Word and element location records:

+++++

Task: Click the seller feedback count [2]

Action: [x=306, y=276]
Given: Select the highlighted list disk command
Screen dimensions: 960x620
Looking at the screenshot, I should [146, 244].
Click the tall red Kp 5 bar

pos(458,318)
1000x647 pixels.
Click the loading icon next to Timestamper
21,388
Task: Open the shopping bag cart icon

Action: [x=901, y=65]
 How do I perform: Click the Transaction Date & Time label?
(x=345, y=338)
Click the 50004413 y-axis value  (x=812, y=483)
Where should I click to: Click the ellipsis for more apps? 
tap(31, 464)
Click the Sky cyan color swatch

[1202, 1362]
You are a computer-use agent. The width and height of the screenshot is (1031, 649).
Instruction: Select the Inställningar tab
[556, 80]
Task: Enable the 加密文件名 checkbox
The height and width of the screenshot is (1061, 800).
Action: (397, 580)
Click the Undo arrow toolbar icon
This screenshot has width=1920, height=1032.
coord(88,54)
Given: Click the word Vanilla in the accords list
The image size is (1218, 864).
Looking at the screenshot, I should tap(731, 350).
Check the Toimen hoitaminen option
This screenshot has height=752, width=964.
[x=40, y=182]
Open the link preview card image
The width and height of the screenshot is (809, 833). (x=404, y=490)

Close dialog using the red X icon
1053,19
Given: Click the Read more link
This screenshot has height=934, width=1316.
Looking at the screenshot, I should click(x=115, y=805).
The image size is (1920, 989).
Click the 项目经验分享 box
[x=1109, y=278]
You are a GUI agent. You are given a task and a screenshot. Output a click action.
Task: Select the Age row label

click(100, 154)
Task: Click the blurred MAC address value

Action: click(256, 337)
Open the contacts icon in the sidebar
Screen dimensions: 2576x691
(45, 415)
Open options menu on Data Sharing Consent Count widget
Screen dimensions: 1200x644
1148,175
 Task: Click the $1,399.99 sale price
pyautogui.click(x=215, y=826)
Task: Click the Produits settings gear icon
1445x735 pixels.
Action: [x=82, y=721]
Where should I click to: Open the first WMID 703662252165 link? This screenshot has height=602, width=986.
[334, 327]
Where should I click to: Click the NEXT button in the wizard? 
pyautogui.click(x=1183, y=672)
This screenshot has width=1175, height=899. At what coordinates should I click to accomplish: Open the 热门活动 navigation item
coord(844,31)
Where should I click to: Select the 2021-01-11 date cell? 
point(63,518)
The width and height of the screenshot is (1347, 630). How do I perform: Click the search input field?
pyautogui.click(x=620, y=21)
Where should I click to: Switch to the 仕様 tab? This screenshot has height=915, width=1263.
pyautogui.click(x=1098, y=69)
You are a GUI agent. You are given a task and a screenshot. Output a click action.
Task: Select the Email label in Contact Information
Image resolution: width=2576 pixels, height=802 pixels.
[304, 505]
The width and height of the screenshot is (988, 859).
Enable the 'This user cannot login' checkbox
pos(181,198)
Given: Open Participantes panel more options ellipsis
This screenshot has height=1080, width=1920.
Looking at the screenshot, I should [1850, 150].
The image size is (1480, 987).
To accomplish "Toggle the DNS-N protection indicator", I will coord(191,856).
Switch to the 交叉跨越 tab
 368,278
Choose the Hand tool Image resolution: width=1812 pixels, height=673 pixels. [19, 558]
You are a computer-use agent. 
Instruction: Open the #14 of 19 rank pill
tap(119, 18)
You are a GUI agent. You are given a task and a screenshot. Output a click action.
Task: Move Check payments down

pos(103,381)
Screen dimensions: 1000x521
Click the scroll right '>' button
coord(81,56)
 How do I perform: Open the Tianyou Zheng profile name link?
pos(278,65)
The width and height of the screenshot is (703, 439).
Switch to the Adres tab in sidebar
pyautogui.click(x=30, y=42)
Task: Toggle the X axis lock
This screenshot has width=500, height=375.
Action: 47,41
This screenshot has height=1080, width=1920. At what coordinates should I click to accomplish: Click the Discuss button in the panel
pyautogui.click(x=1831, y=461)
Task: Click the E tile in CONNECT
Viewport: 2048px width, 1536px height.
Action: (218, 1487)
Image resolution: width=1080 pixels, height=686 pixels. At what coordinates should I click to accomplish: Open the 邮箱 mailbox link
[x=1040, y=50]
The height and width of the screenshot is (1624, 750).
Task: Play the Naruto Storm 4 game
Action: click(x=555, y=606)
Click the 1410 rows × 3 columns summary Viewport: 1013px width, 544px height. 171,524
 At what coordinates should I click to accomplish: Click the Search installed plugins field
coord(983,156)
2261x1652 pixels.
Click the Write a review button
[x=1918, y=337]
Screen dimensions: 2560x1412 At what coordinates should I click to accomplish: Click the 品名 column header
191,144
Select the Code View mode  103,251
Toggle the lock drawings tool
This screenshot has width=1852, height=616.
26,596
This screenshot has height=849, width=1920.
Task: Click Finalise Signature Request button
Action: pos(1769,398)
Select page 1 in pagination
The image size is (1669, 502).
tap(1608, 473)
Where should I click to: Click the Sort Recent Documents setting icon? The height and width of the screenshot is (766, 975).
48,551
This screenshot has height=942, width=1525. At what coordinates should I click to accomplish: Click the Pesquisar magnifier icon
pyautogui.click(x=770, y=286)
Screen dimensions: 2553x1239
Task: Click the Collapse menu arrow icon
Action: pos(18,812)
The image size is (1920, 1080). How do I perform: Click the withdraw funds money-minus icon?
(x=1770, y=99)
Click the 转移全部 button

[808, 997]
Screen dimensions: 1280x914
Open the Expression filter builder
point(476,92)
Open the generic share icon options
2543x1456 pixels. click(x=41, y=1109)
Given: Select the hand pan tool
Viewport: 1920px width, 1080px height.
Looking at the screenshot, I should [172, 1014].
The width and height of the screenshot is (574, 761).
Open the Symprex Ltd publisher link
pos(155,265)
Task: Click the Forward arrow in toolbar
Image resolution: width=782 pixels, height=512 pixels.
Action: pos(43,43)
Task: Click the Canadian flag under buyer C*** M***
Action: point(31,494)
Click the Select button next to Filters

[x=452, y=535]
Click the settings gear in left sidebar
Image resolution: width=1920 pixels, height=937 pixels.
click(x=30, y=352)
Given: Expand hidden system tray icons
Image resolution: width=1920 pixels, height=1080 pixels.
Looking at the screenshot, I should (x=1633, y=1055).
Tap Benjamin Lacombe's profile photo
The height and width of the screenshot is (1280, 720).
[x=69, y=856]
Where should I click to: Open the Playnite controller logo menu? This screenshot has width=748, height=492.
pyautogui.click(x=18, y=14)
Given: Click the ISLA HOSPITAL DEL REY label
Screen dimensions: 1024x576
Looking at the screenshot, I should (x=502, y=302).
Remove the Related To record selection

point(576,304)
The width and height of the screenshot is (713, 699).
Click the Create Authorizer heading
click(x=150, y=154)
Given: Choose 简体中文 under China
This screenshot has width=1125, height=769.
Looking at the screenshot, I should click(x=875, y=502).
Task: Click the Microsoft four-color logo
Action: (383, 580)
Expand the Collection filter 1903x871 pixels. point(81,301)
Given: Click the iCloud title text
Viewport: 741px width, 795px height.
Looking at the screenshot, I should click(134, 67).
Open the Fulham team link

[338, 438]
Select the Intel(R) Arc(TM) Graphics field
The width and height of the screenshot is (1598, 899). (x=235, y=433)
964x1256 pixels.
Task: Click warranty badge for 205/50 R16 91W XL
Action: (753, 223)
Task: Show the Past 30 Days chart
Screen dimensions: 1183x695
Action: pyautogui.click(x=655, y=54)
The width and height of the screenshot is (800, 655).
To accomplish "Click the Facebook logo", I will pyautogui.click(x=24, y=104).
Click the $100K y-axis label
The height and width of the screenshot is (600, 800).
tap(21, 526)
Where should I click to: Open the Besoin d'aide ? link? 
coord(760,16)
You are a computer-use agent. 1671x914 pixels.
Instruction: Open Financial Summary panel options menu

+++++

Description of the task:
Copy out the data word for word, from the line containing "Where should I click to: Open the Besoin" through the end of the data.

Task response:
Where should I click to: Open the Besoin d'aide ? link? 
coord(760,16)
You are a computer-use agent. 1671x914 pixels.
Instruction: Open Financial Summary panel options menu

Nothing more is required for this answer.